INSTRUCTIONS FOR THE TASK -
Find every line in the material below that contains the string "screenshot", and copy each of those lines. Case matters.

INPUT MATERIAL -

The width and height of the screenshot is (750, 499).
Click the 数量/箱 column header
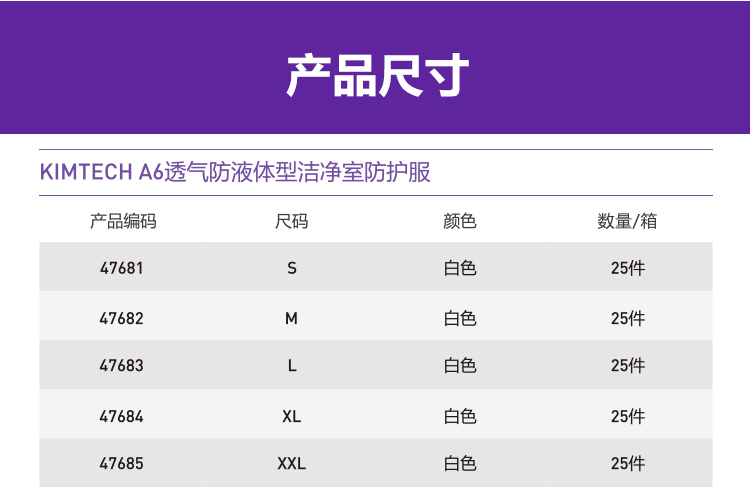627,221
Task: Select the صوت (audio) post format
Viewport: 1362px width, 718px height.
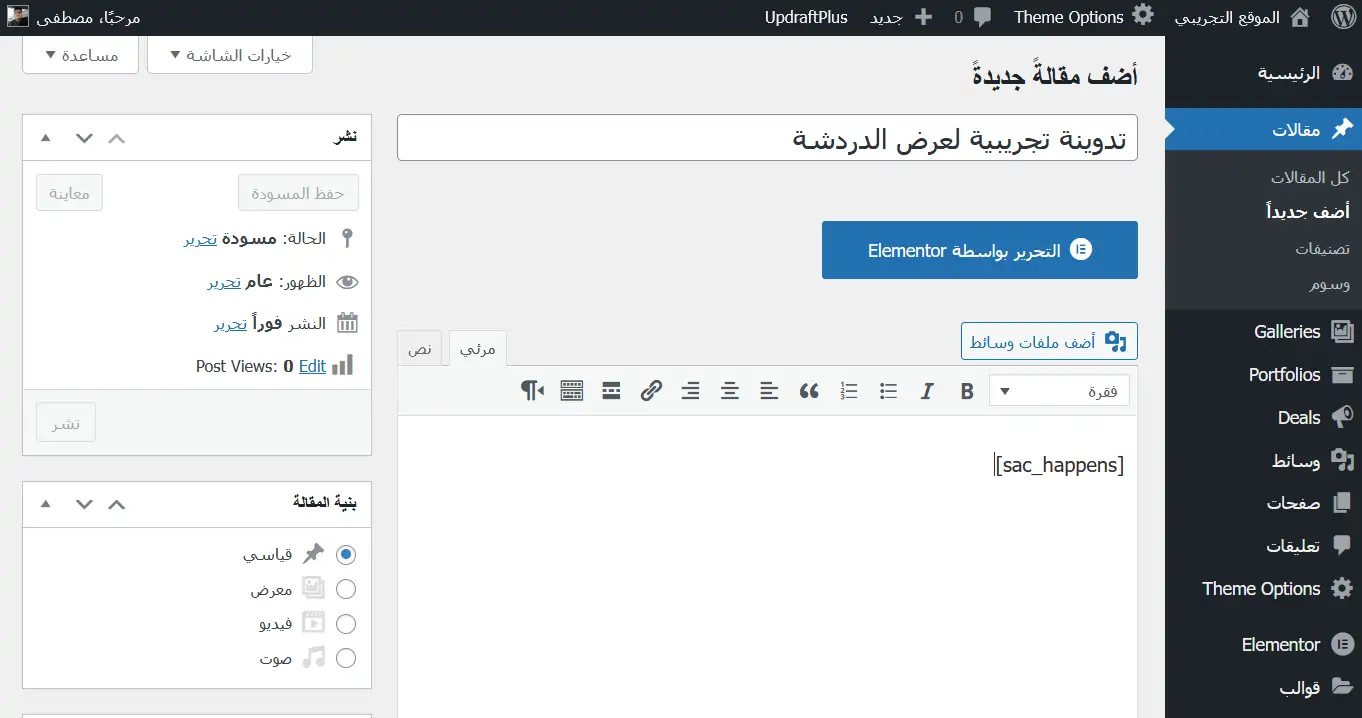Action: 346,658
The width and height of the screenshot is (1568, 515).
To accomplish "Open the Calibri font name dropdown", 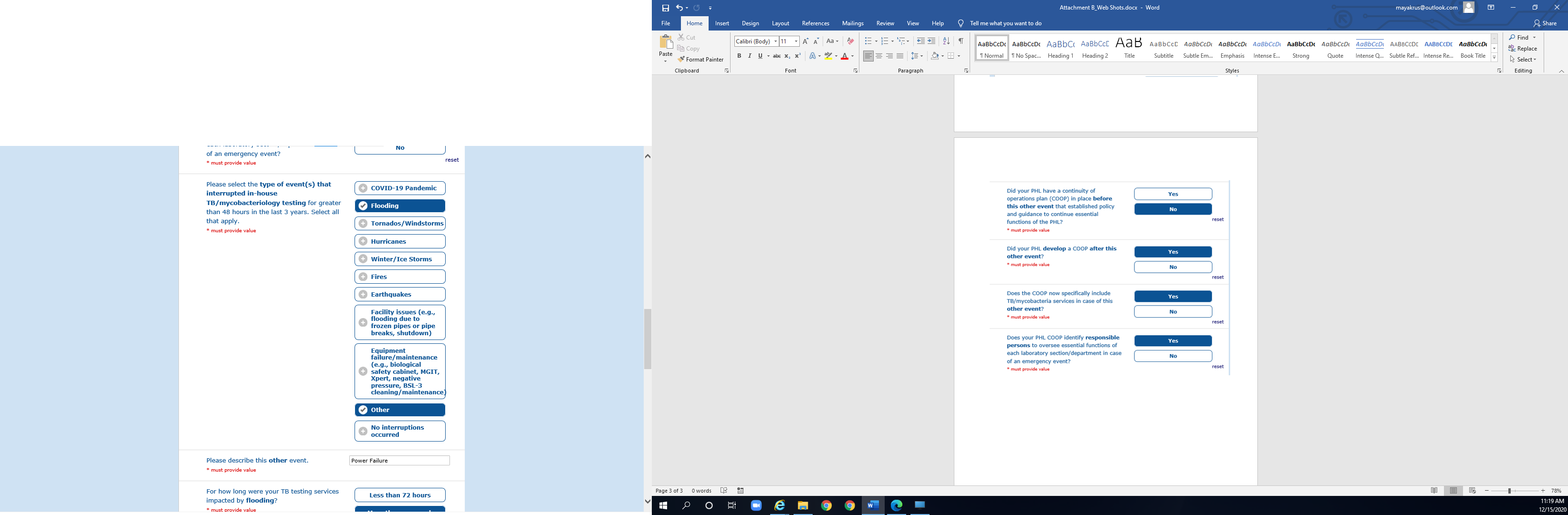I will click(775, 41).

EXERCISE ANSWER -
The width and height of the screenshot is (750, 499).
The width and height of the screenshot is (1568, 515).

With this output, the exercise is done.